Failover E-LAN to Auto-VPN

Sarv
Getting noticed

Failover E-LAN to Auto-VPN

We have a requirement to failover from E-lan service to Meraki auto-vpn in case E-lan connectivity is lost. The following is the scenario:

 

3 sites using a e-lan through a provider (using layer3 over E-lan). Each site will also have internet egress, all sites will have Meraki MX (different MX models based on size/bw/etc) and would like to use site-to-site VPN (auto-vpn) between the 3 sites in case e-lan connectivity is lost at any given site (or all sites). The requirement would also be that the failover is automatic. T

 

I read the following deployment guide:  https://documentation.meraki.com/MX/Deployment_Guides/MPLS_Failover_to_Meraki_Auto_VPN

 

Would this work for our requirement as well? I do not see any real difference besides the service (MPLS) being used in the deployment guide example. 

 

Thanks


Sarvjit

 

5 REPLIES 5
ww
Kind of a big deal
Kind of a big deal

It uses route tracking.  So it should work regardless of the carrier, as long its connected on the mx lan side

 

https://documentation.meraki.com/MX/Networks_and_Routing/MX_Routing_Behavior#Static_Route_Tracking

GIdenJoe
Kind of a big deal
Kind of a big deal

You have two ways to go about this.  The best way is to have MPLS or your WAN solution in front of the MX is primary WAN and an internet circuit as second WAN.  The considerations you need to make here is that both WAN's need an internet breakout so you can reach Meraki's VPN registries to report private and public WAN IP's and ports and that your traffic will be tunneled over the WAN circuit encrypted.  This solution is best because you can truly use SD-WAN and have very quick failover.

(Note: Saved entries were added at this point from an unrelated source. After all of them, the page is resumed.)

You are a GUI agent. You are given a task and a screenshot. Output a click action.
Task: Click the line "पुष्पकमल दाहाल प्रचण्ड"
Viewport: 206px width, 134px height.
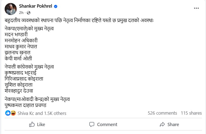[26, 105]
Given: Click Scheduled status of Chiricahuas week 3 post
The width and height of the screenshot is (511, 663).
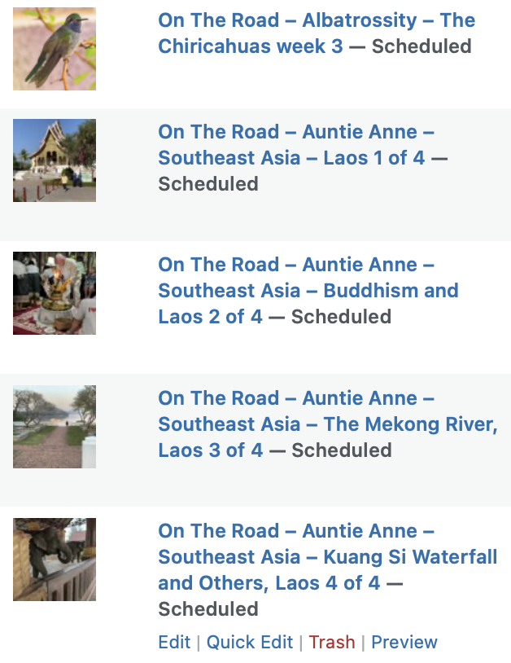Looking at the screenshot, I should [x=421, y=46].
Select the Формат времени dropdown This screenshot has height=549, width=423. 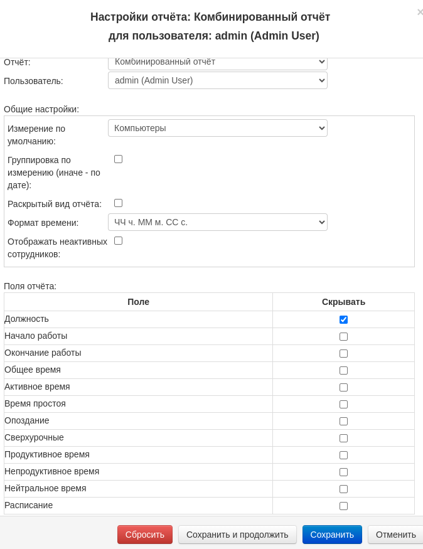217,222
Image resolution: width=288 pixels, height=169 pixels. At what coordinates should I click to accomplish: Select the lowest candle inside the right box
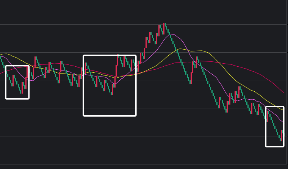tap(280, 139)
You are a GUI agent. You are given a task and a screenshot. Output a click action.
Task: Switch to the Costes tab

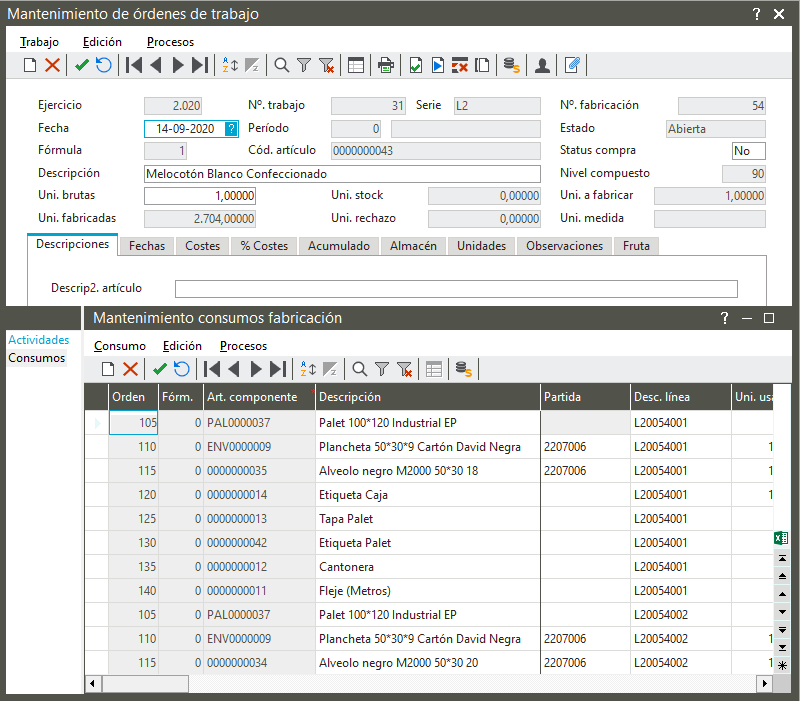pyautogui.click(x=202, y=246)
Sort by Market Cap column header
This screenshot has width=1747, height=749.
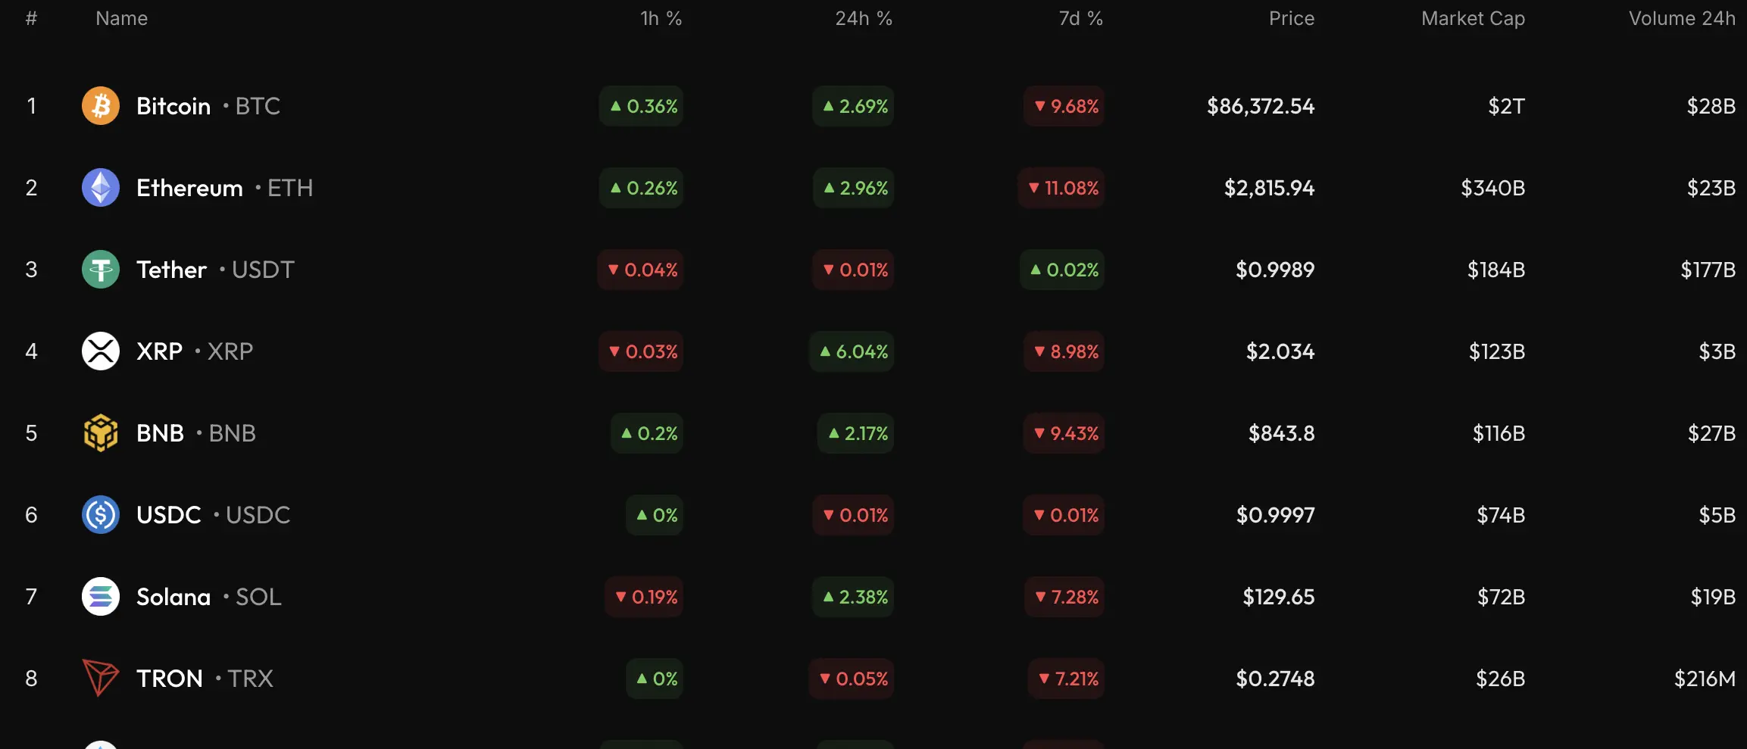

The other way is when you can't have tunneling or an internet breakout and that is when you connect your WAN on a LAN ports of the MX and use static routing to other sites.  However you will need a provider private IP address you can continually ping and that does not appear in any of your own subnets so you can explicity point a /32 static route towards it.  Then you can make static routes towards other sites via the E-WAN solution but that are dependent of the success of the ping towards that provider IP.  If that starts to fail you will use the autoVPN route instead.

Sarv
Getting noticed

Thanks. I will give the 2nd part of your solution a try. They will not have an internet breakout so both circuits connected to WAN ports will not be an option. Thanks again.

cmr
Kind of a big deal
Kind of a big deal

We run a similar setup and have the MXs at the core site in single arm VPN concentrator mode.  The MPLS terminates on the WAN ports of the MXs at the other sites with the core using a L3 switch.  There is a separate internet firewall at the core.  All works well 😎

Sarv
Getting noticed

Thanks. I was hoping to avoid purchasing additional HW (Firewall) as each site would also need a FW. I knew about the single-arm VPN concentrator mode as this was the only solution available from Meraki prior to the ability of using static routes and active while next hop responds to pings. The client wont spring for additional HW.